Mutability and graphs [was: Re: page about the term "named graphs"] from Andy Seaborne on 2010-07-22 (public-rdf-dawg@w3.org from July to September 2010)

From: Andy Seaborne <andy.seaborne@epimorphics.com>
Date: Thu, 22 Jul 2010 14:08:29 +0100
To: Axel Polleres <axel.polleres@deri.org>
CC: Sandro Hawke <sandro@w3.org>, SPARQL Working Group <public-rdf-dawg@w3.org>
Message-ID: <4C4842CD.80101@epimorphics.com>
This gets to a point we do need to be clear about for SPARQL 1.1 Update.

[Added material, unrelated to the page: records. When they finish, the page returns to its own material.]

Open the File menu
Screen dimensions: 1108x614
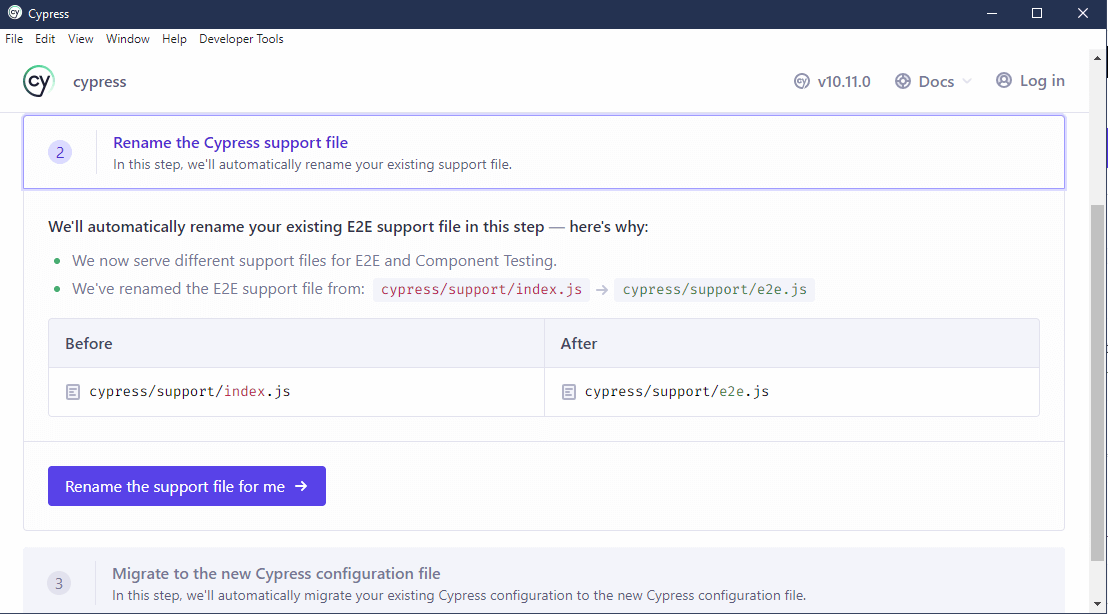point(14,38)
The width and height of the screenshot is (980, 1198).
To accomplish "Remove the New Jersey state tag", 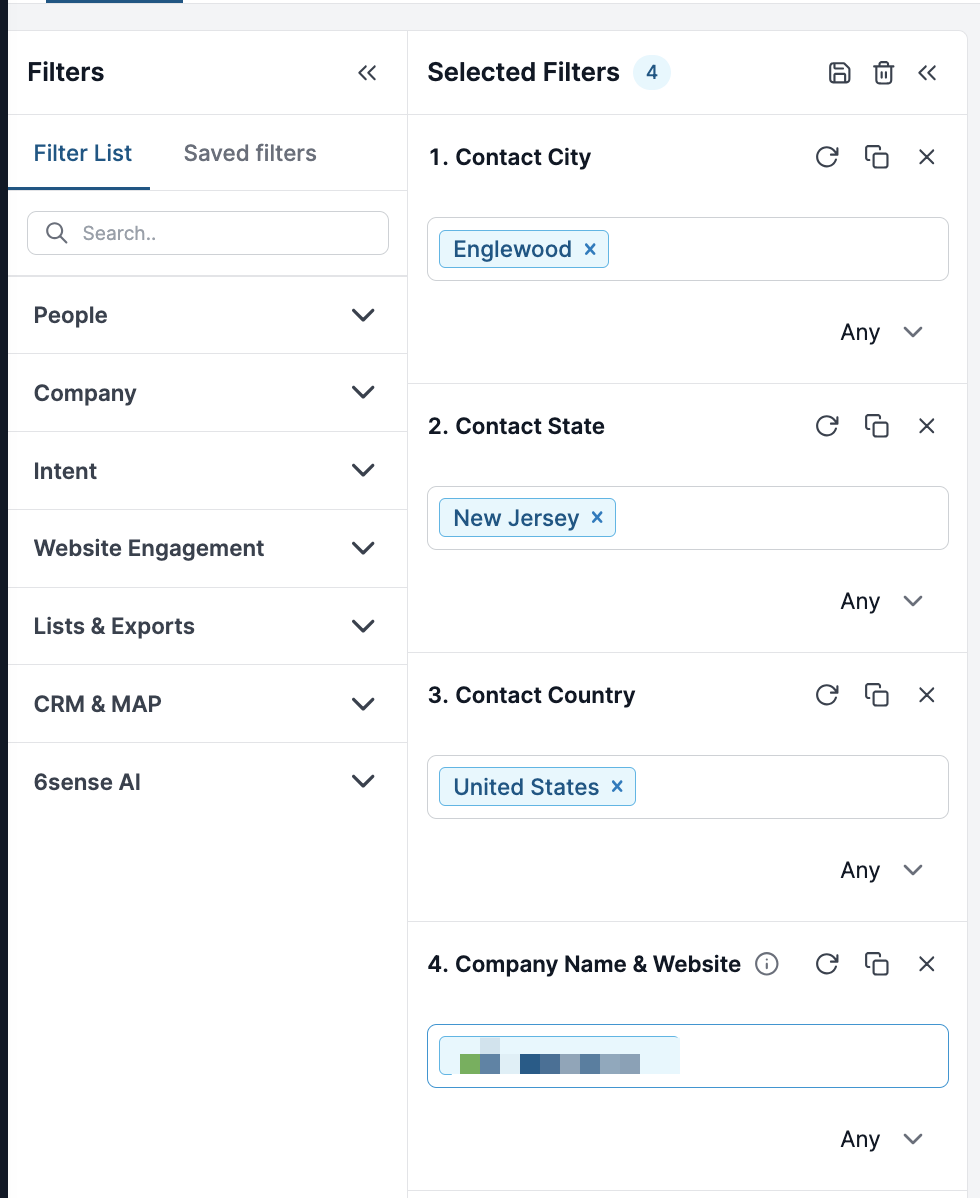I will click(597, 518).
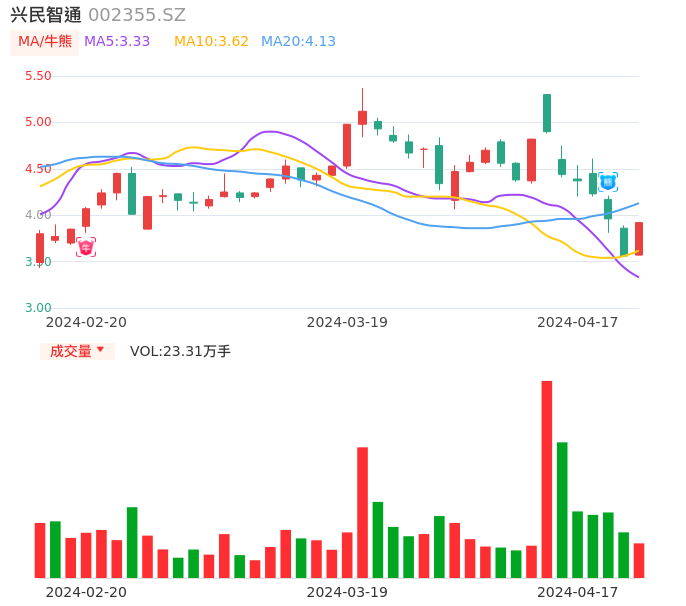Click the last red candlestick on the right

point(639,238)
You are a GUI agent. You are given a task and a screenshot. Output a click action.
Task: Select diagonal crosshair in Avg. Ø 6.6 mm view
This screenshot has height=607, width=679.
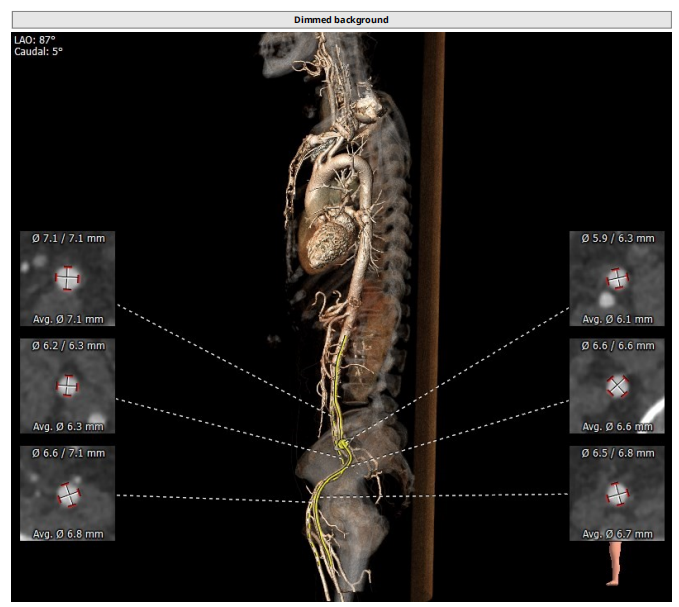[x=618, y=386]
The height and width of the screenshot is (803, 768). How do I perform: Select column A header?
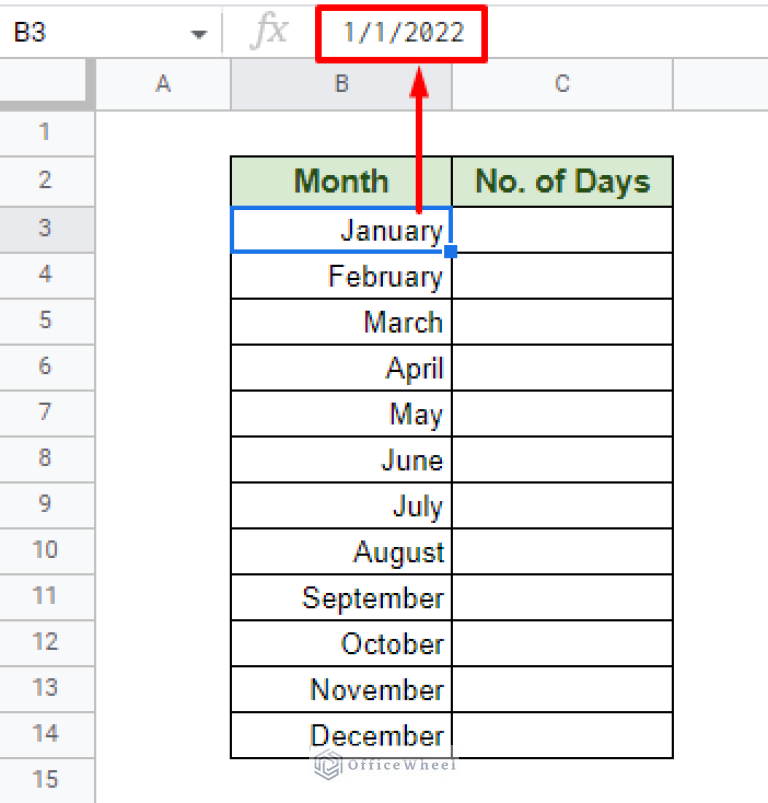pos(163,84)
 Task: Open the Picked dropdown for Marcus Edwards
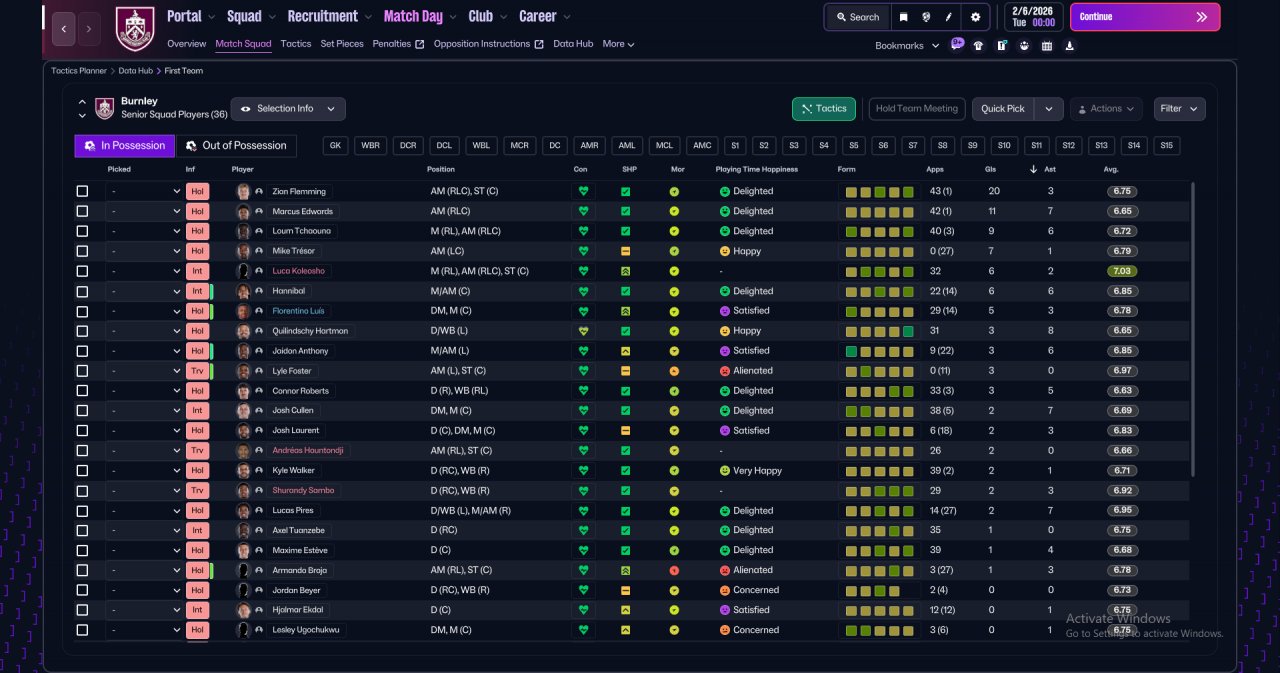point(145,211)
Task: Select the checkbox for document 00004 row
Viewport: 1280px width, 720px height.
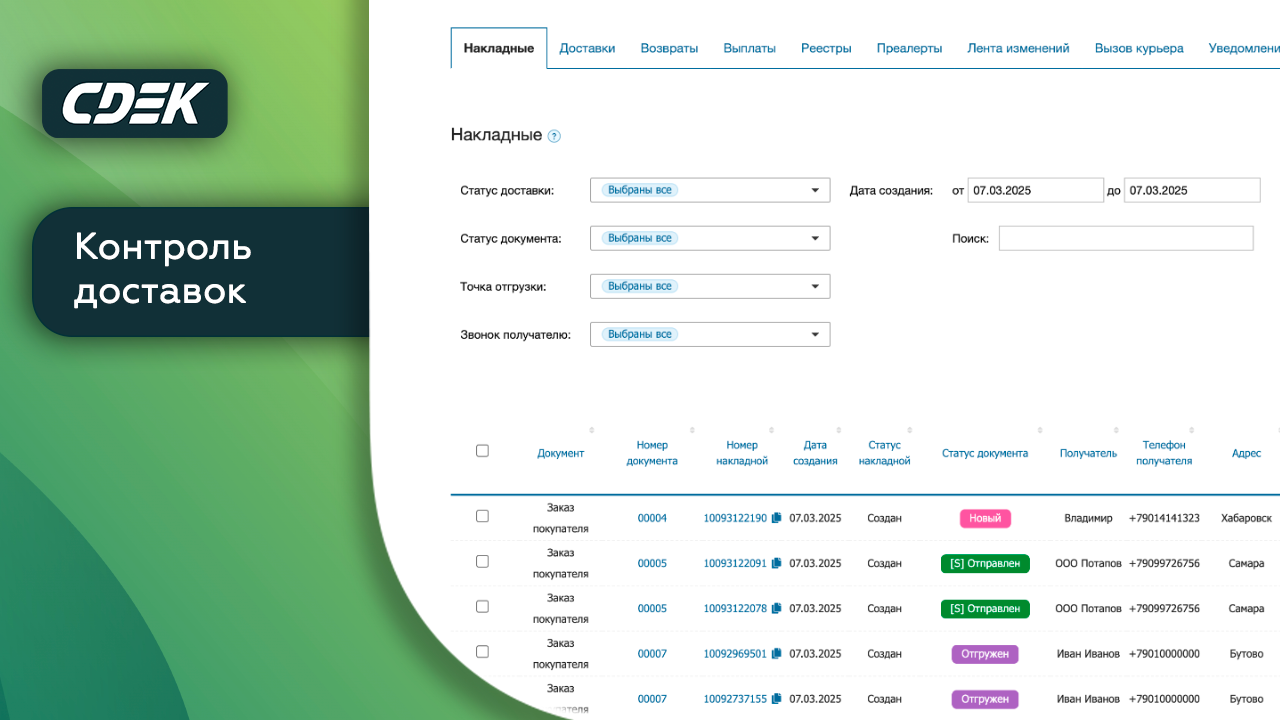Action: (x=482, y=516)
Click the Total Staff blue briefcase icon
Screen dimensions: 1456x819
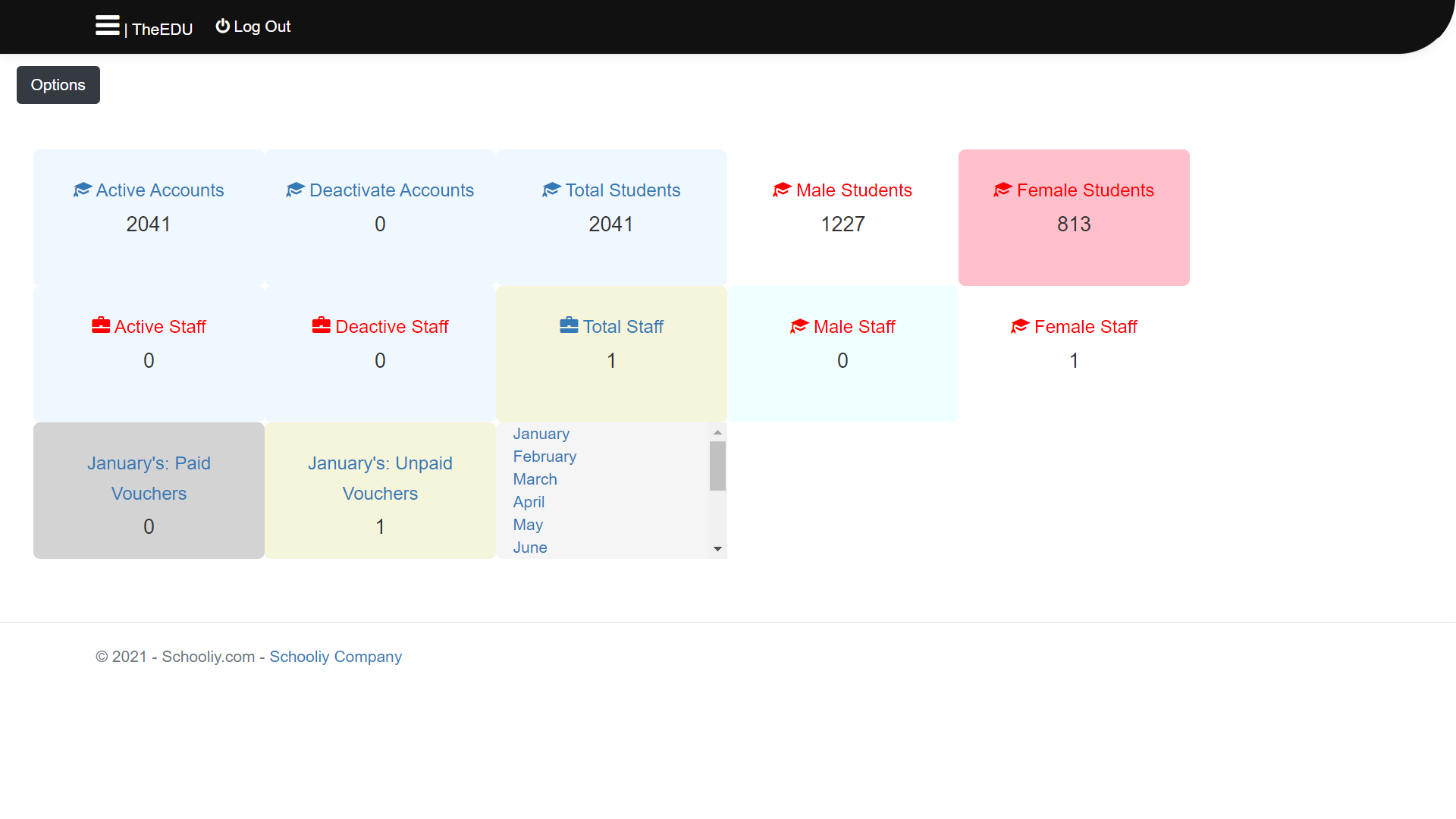(569, 326)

I agree with Sandro that some of the language of change and graph is not 
exact.

On 22/07/2010 9:41 AM, Axel Polleres wrote:
> As for Graph,
> i always understood simply:
>
>     Graph3 = a set of triples
>
> a set*can*  change, you can add triples, you can remove triples... is that the same as your graph1 or something different?

If we mean mathematical set, then no, it can't change.  You don't add an 
element to a set, you form the union of the set and a singleton set.

In
   "Set S1 = the set S0 set-union {x}"
you are saying what the symbol S1 refers to in this context.

It is the set whose members are the members of (the set referred to by) 
S0, and the object x.  S1 may refer to the same set as S0 (i.e. x is in 
S0) or a different set.  Mathematical sets exists [+], just like numbers 
exist.

If you mean set, as in data structure, then many programming languages 
do allow such a data structure to change.  That's to do with slots, 
references and values.  A slot is a container of one value: you can 
change the value in a slot.  Deferencing a slot returns it's current value.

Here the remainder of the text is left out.